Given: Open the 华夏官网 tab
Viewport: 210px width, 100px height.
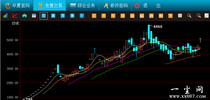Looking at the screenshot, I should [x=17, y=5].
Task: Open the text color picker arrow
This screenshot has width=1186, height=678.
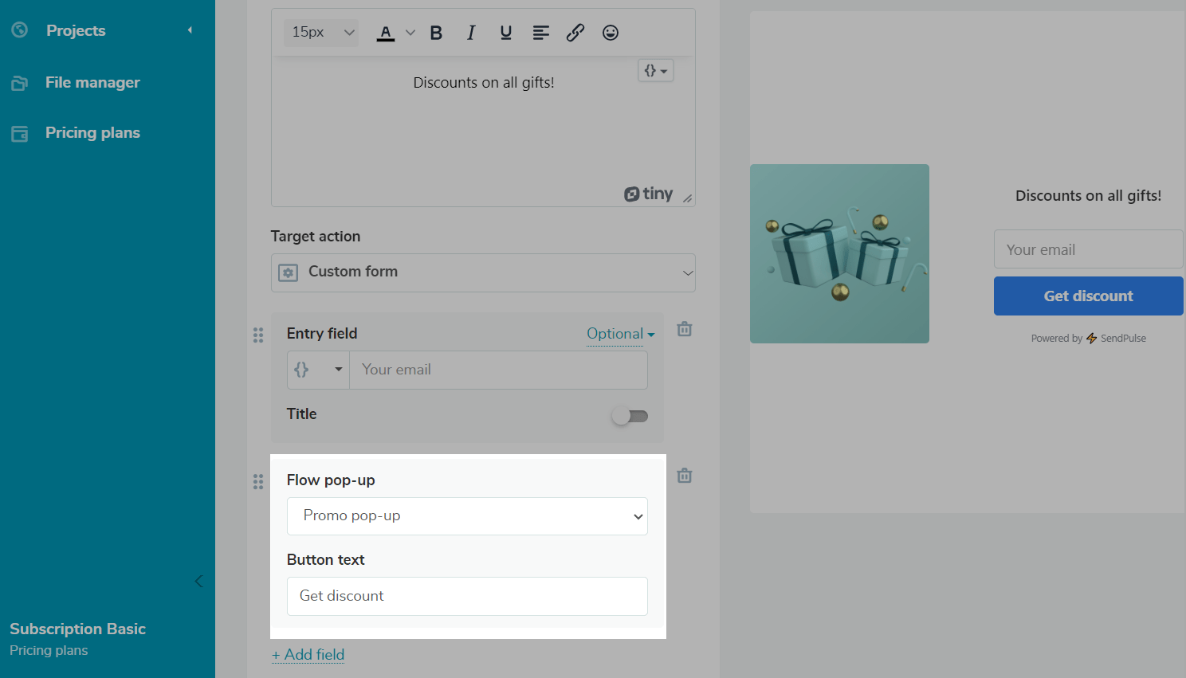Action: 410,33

------

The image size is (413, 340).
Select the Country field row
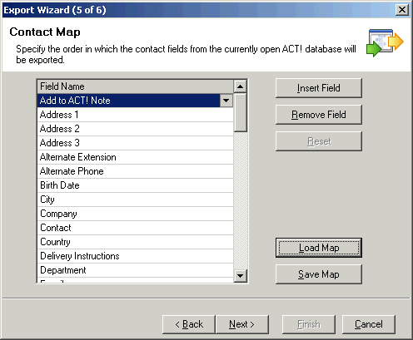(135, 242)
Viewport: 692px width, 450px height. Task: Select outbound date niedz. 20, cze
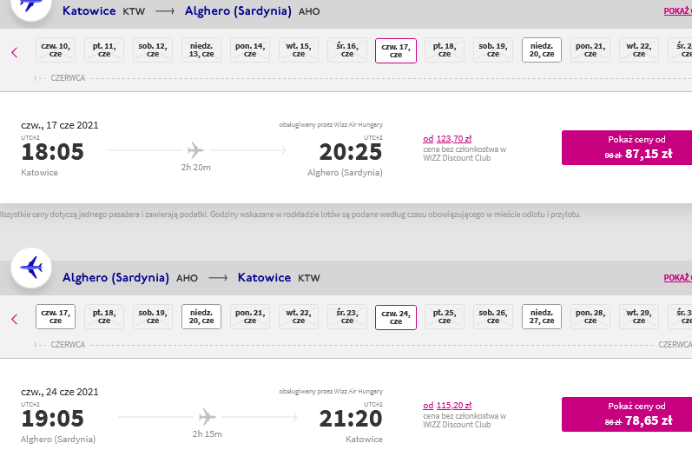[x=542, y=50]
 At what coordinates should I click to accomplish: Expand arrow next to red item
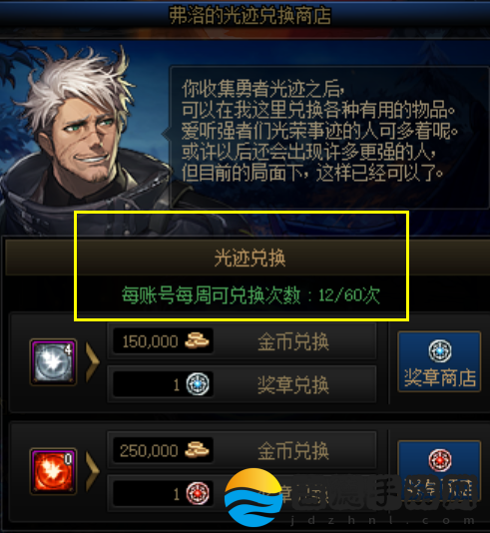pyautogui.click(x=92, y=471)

------

### EXERCISE INSTRUCTIONS
Filter the material for the word "Open" and copy each matching line.

### RESPONSE FOR THIS EXERCISE
Given: Open the 华夏官网 tab
Task: Open the text color picker arrow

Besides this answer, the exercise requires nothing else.